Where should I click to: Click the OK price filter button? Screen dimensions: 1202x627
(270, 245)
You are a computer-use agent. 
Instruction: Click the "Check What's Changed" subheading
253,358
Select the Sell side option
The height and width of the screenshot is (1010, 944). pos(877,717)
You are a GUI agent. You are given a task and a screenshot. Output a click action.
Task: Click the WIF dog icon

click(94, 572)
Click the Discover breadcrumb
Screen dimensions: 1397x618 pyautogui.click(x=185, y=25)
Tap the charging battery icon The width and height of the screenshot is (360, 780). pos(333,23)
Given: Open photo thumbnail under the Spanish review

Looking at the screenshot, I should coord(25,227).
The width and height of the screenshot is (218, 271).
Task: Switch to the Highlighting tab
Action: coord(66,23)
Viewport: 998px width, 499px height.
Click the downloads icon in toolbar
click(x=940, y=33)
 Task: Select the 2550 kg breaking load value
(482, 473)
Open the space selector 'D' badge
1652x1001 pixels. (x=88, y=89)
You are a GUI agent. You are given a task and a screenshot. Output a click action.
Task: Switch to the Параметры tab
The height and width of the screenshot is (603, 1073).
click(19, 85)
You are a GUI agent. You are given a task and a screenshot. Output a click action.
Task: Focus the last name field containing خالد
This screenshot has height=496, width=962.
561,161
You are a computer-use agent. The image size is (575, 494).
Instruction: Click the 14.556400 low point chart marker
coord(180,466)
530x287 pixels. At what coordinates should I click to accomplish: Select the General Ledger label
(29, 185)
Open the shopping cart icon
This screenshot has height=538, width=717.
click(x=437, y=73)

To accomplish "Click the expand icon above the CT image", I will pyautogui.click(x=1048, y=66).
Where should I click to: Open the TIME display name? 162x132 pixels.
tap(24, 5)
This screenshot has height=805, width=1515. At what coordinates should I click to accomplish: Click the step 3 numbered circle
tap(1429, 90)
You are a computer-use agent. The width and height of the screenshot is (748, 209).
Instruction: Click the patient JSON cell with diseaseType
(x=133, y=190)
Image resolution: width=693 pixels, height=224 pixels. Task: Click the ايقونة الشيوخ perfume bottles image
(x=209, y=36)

++++++++

◆ Consigne: Recopiez à l'identique le passage du matériel qui va de son début jusqu'à la ligne contenant « The height and width of the screenshot is (1010, 944). », cette ligne comprise.

◆ Corrigé:
Where should I click to: Click the OK price filter button? Screen dimensions: 1202x627
(270, 245)
You are a computer-use agent. 
Instruction: Click the "Check What's Changed" subheading
253,358
Select the Sell side option
The height and width of the screenshot is (1010, 944). pos(877,717)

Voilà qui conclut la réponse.